Mr. Kucan ridicules the charges, as does United Lists, the party formed by the former communists. They have launched a vigorous campaign in the state-owned media implying that Jansa was behind the smuggling operation and is involved in other wrongdoing.

The details that have emerged so far read like the plot of a paperback thriller.

Jansa first revealed the scheme in August by announcing the discovery at the customs warehouse at the Maribor airport of 120 tons of weapons concealed in containers marked as humanitarian aid bound for Bosnia.

The weapons were part of a larger shipment that arrived in Maribor in the late summer of 1992 from the African state of Sudan in a Russian aircraft hired by a Polish-Ukrainian firm, Jansa says.

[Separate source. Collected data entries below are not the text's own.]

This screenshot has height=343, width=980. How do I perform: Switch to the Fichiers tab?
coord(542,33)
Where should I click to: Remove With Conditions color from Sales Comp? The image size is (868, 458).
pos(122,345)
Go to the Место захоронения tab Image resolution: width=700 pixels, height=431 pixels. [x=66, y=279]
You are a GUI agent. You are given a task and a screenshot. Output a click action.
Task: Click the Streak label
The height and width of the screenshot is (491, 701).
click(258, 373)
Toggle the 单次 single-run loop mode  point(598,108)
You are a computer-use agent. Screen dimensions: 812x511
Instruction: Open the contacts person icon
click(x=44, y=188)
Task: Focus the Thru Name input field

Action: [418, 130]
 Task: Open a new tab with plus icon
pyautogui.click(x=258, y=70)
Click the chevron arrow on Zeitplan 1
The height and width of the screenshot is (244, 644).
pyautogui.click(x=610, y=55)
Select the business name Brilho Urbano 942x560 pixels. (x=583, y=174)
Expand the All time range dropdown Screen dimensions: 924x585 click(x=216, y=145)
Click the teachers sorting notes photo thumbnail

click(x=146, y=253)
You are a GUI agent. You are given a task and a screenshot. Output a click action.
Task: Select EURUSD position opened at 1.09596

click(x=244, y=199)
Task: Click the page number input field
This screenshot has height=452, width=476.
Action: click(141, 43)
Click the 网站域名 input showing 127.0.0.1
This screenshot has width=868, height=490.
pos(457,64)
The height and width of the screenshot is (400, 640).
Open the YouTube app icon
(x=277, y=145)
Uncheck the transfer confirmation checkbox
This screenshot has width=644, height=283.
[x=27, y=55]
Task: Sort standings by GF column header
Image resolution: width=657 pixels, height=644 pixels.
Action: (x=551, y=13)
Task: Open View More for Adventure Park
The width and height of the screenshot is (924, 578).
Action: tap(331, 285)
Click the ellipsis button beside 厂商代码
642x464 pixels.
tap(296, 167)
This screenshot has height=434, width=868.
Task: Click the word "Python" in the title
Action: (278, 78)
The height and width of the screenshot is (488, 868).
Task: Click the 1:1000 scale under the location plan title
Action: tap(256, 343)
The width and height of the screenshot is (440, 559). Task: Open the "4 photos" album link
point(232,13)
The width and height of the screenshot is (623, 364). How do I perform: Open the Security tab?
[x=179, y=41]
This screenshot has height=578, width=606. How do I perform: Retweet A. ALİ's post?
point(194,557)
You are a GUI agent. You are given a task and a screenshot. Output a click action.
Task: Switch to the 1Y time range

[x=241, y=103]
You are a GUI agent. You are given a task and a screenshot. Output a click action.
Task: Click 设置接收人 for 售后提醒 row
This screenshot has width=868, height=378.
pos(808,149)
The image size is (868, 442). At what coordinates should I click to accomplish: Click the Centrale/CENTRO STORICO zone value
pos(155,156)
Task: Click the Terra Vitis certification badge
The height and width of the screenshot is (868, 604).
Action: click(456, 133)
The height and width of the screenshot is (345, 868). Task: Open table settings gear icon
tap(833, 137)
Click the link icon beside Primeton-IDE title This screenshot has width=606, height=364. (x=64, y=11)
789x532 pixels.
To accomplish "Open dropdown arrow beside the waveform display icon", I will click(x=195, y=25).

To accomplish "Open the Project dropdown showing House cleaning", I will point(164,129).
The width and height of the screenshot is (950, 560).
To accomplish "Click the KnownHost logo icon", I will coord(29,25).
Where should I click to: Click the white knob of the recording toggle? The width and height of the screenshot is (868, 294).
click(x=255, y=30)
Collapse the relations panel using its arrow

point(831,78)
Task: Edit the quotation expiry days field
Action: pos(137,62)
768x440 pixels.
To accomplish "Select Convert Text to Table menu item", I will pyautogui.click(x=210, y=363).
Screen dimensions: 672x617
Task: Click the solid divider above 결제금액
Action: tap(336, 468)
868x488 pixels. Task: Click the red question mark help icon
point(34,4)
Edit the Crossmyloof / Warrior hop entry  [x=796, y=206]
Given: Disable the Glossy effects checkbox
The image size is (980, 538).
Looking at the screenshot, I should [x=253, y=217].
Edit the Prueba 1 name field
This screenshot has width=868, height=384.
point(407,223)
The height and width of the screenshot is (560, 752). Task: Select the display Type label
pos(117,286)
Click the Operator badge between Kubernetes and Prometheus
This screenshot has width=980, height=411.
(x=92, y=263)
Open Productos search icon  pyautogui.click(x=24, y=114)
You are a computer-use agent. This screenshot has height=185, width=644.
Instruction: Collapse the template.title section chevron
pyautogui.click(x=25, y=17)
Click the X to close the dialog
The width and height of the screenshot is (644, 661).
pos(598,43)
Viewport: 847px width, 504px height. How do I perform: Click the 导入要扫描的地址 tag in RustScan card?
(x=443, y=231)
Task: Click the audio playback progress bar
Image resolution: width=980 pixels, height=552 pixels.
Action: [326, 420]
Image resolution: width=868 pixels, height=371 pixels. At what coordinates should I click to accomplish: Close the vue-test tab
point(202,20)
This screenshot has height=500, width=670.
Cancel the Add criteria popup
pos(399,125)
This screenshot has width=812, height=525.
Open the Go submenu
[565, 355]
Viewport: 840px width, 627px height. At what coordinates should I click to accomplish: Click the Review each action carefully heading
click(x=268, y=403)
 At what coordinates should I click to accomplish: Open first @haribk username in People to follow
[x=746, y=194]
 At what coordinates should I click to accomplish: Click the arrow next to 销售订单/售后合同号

Some deliveries were made to the Muslim Slav-controlled Bosnian towns of Tuzla and Zenica as well as to Knin, the headquarters of Croatia's rebel Serbs, Jansa says.

The arms were carried from Maribor across Croatia on a chartered Russian helicopter. It made refueling stops at Croatia's Adriatic port of Split, Jansa says.

The deliveries stopped in September 1992 when Croatia closed arms smuggling routes in apparent preparation for severing an alliance between its Bosnian Croat proxies and the Bosnian Muslims, he says.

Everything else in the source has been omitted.